§ **About this exercise**: Only the lines from the one containing "You are a GUI" through the last line of the material should be copied, exactly as written and without pictures.

§ **Entries shown**:
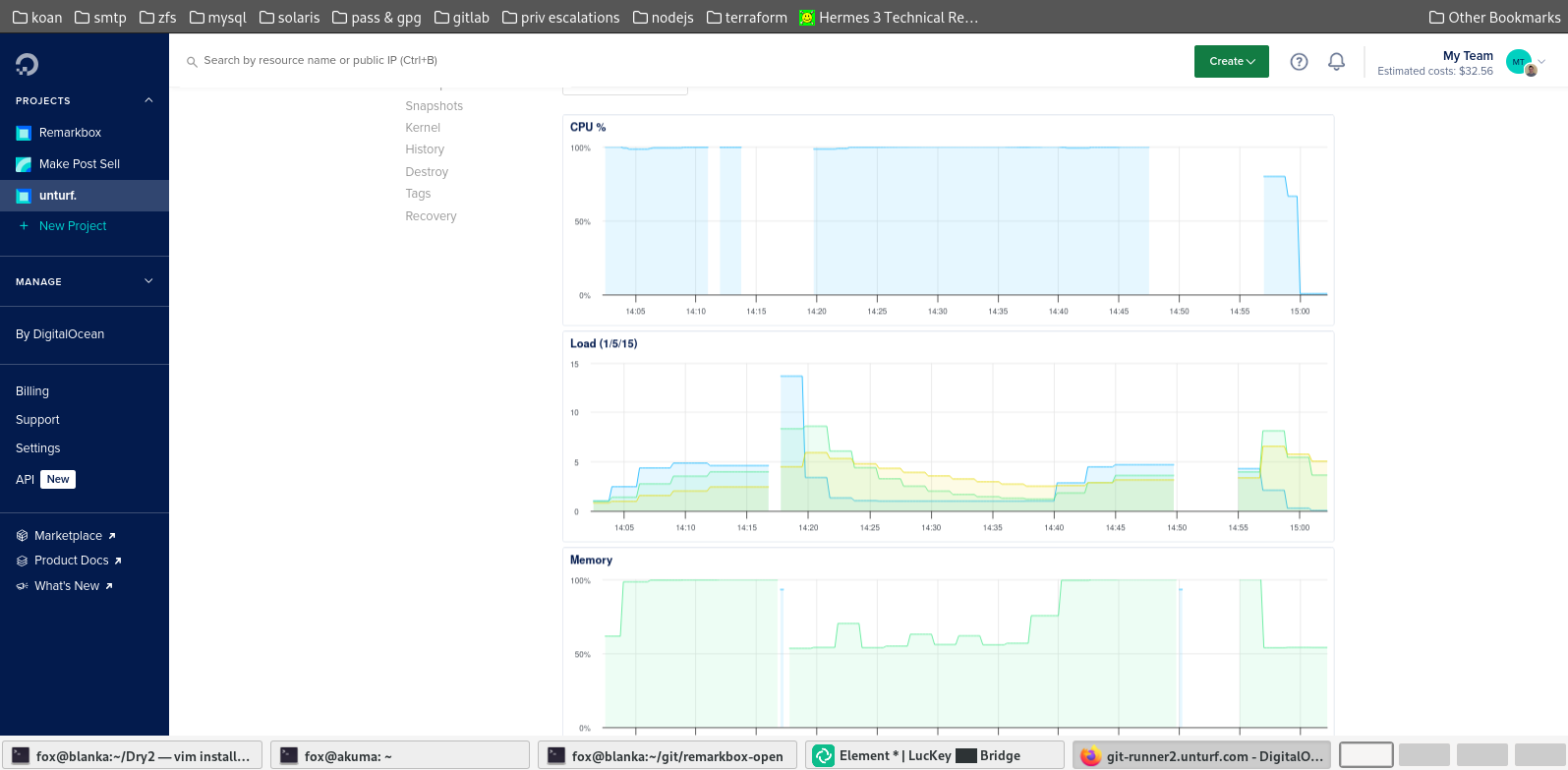Open the My Team account dropdown arrow
This screenshot has height=770, width=1568.
tap(1541, 61)
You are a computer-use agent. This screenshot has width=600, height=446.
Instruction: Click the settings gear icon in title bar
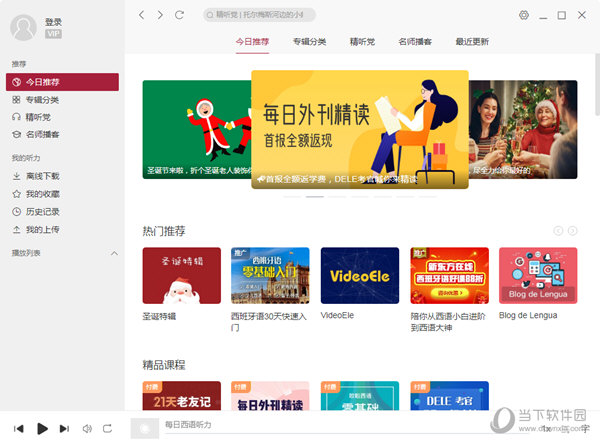tap(523, 15)
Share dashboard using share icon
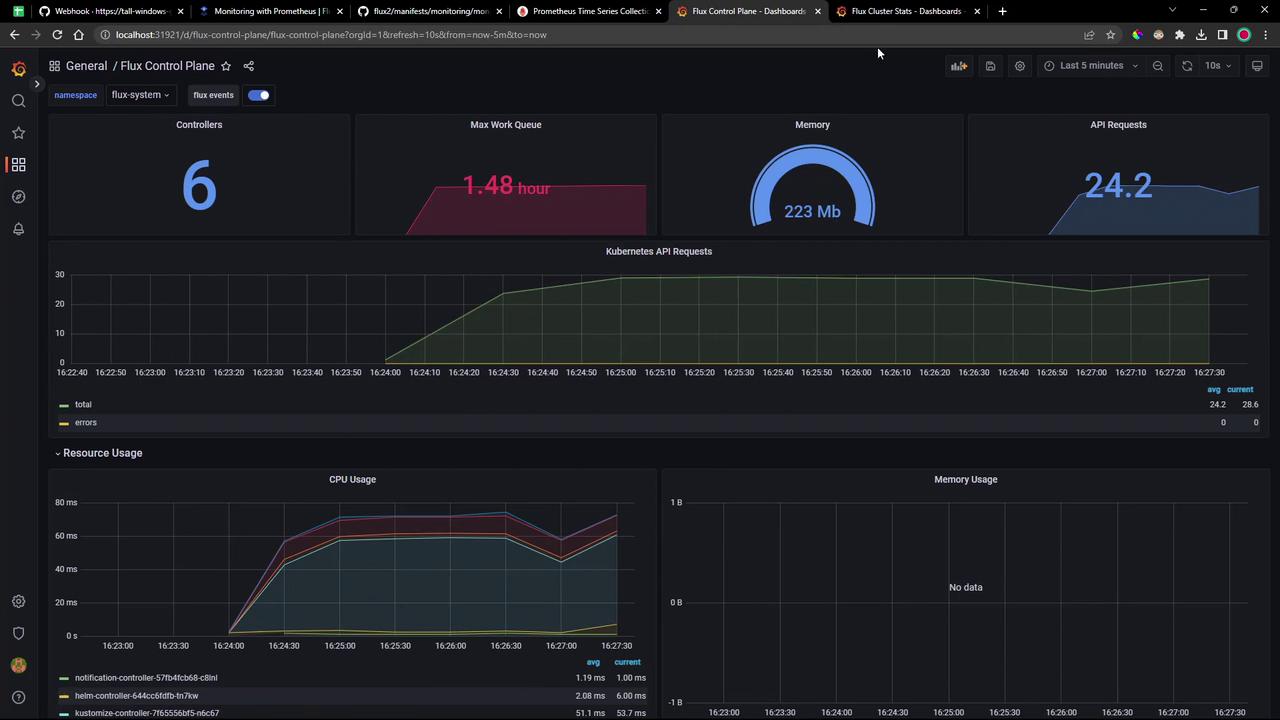Screen dimensions: 1280x720 (249, 66)
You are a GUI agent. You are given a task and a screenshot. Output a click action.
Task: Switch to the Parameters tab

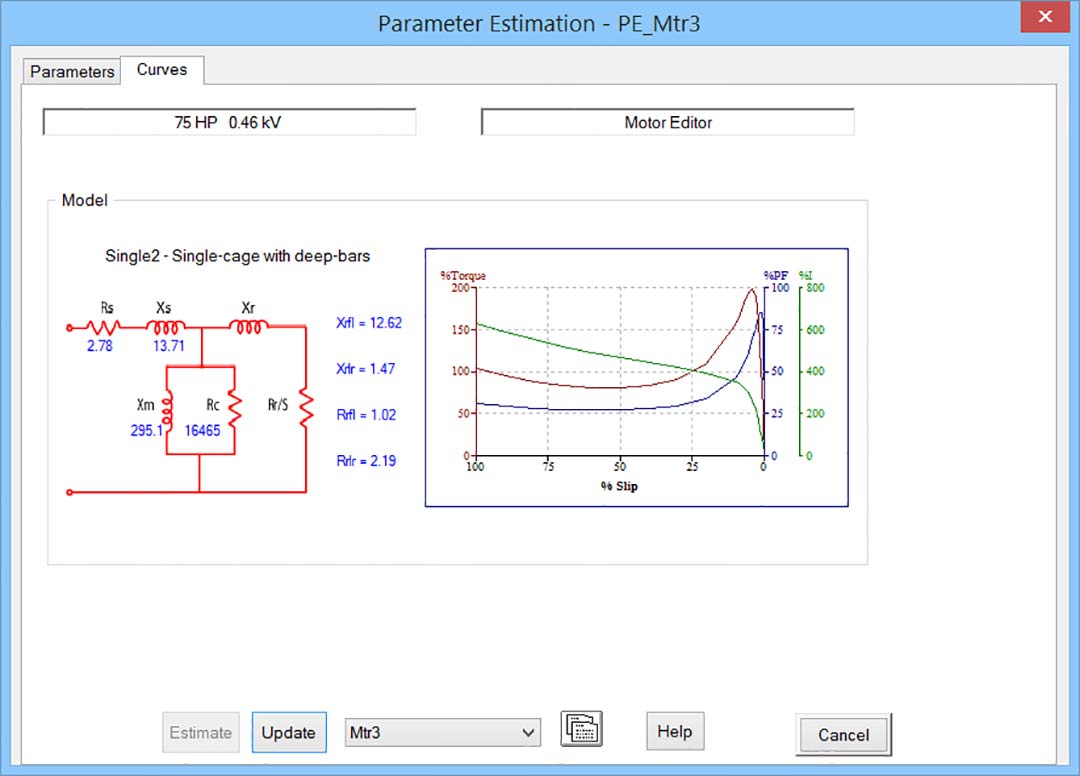pyautogui.click(x=70, y=71)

§ **Written solution**:
You are a GUI agent. You are given a task and a screenshot. Output a click action.
Task: Switch to the Parameters tab

pyautogui.click(x=70, y=71)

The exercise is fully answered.